Bloco - de movimento a partido

Há uns tempos previ que o Bloco iria passar por uma prova de fogo. Se começasse a crescer em número de votos, iria enfrentar o desafio de se transformar de pequeno movimento minoritário em partido político tradicional.

Enquanto pequeno movimento, a unidade e coesão é mais fácil. Os objectivos são comuns, a ideologia clara, a coesão forte, as diferenças face aos outros partidos óbvias. Enquanto partido político tradicional, as divergências nos objectivos, nas ideias e nas equipas começam a surgir. E começam a assemelhar-se aos outros partidos.

Como pequeno movimento contra-poder, as ambições individuais andaram escondidas. Agora vão começar a surgir. Quando um grupo de militantes quiser uma coligação com o PS para chegar ao poder numa Câmara Municipal ou no Governo, o circo vai pegar fogo. Será o fim da auto-proclamada superioridade moral do Bloco face aos outros partidos?

Resposta a comentário - Constituição Europeia

O Tratado que institui uma Constituição para a União Europeia é, em si mesmo, relativamente inócuo. Alarga os Direitos Fundamentais já previstos na Convenção Europeia, introduz algumas alterações na configuração estrutural da União, cria o Ministro dos Negócios Estrangeiros europeu mas, no fundamental, não muda por aí além aquilo que é a União hoje em dia.

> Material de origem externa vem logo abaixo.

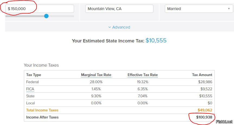Click the chevron icon next to Advanced

pos(110,27)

Para mim, o problema da sua ratificação nos países em que vão ocorrer referendos não é tanto o conteúdo do Tratado mas sobretudo a relação que os cidadãos europeus hoje estabelecem com a União.

Há países em que os seus nacionais vêem a União como algo de positivo, que traz vantagens para a sua nação - e nesses países, em que Portugal se inclui, a ratificação não constituirá problema.

Mas há países em que a União é vista como um conjunto de burocratas e políticos distantes, boa para os países menos ricos pelos fundos que para aí canaliza, mas sem grandes vantagens para os países mais desenvolvidos. Aí a ratificação será um problema. A solução não existe a curto prazo porque depende de uma mudança dessa percepção, criando uma União mais próxima dos cidadãos. Para a França, por exemplo, já é tarde.

Quanto ao nosso referendo, ele acabará por se realizar, em simultâneo com as eleições autárquicas ou depois das eleições presidenciais, não tendo eu grandes dúvidas que o "Sim" vencerá.